• Provided text:

◇ ◇ ◇ ◇ ◇ ◇ ◇

More and more brands are turning to content marketing because of its effectiveness and strong focus on consumers. The goal is to create a great user experience that will increase sharing, clicks, and comments – and this level of engagement can amplify reach. You want to attract and retain customers by consistently delivering relevant and valuable content, with a focus on owning the media rather than renting it.
There is no go-to formula for success, but agencies can learn from one another about what clients want and which industry trends are delivering high returns. So what is working? To find answers, Fractl and Moz surveyed over 30 different content marketing agencies, asking questions concerning services, cost, and reach. Here, we’ll walk you through three key takeaways that reveal the industry’s current state and explore ways agencies are proving ROI.
1. Most agencies produce up to 10 campaigns per month with clients preferring static assets over dynamic assets.

◇ ◇ ◇ ◇ ◇ ◇ ◇

• Excerpted data:
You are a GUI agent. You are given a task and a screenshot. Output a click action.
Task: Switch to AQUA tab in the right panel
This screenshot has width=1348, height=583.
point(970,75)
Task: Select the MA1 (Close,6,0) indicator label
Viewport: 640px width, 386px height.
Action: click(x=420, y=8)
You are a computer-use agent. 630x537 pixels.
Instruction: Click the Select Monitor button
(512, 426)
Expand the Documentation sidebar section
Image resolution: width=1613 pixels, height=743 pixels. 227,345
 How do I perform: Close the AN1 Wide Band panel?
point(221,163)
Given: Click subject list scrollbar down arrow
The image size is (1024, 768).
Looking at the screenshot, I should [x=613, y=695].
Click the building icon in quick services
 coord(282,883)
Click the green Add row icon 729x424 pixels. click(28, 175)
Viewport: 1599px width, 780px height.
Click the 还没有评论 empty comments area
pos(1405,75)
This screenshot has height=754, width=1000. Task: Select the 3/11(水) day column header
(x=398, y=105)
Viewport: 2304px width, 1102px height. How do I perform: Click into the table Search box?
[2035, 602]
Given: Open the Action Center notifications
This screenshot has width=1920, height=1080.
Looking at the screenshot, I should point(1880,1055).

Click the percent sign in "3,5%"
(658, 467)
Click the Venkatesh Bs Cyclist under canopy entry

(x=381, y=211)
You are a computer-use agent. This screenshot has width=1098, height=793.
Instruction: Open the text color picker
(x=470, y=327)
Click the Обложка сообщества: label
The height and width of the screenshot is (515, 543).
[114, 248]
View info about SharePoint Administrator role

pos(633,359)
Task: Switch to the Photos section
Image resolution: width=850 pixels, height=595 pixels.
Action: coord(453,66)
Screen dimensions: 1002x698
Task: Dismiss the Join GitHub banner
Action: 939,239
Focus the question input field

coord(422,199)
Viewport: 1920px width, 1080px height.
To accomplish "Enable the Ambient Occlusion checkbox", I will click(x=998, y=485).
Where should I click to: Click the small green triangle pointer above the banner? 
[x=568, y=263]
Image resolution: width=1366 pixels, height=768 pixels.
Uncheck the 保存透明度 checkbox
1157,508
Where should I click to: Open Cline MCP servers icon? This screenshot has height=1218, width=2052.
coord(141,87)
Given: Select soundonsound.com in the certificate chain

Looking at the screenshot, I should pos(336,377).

◇ ◇ ◇ ◇ ◇ ◇ ◇

• Written instruction 1:
In the content marketing article, how many agencies did Fractl and Moz survey?
• Written instruction 2:
Carry on the content marketing article from its last sentence.

• Final answer 1:
Over 30 different content marketing agencies.

• Final answer 2:
Nearly 25 percent of marketing budgets are allocated to content marketing, and this number is expected to exceed 30 percent within the next two years. Clearly the industry is committed, so we decided to take a closer look at how agencies are running their content marketing programs.
Our survey results revealed that more than 65 percent of agencies produce up to 10 campaigns per month for a single client, with fewer than five campaigns being the most popular option – nearly 50 percent more popular than delivering five to nine campaigns.
So what do these campaigns include? The most popular assets include articles and infographics – nearly 60 percent of production, with articles preferred 37 percent more than infographics. The only other asset to earn more than 10 percent is case studies. More dynamic content, such as interactive graphics and videos, accounts for less than 30 percent of production. The least popular content includes motion graphics, apps, flip books, parallax pages, press releases, long-form content, and white papers – all earning less than 5 percent each.
2. Content marketing campaigns outperformed BuzzFeed native advertising by nearly 200 percent in total links.
A key distinction between content marketing and native advertising is that sponsored content cost is largely associated with domain authority (DA) – some publishers charge up to $200,000 for their native advertising programs. Analyzing native advertising cost data, we determined the average cost for these programs with a DA greater than 80 and with more than 100,000 social followers – top-tier placements sought after by most brands – was $54,014.29.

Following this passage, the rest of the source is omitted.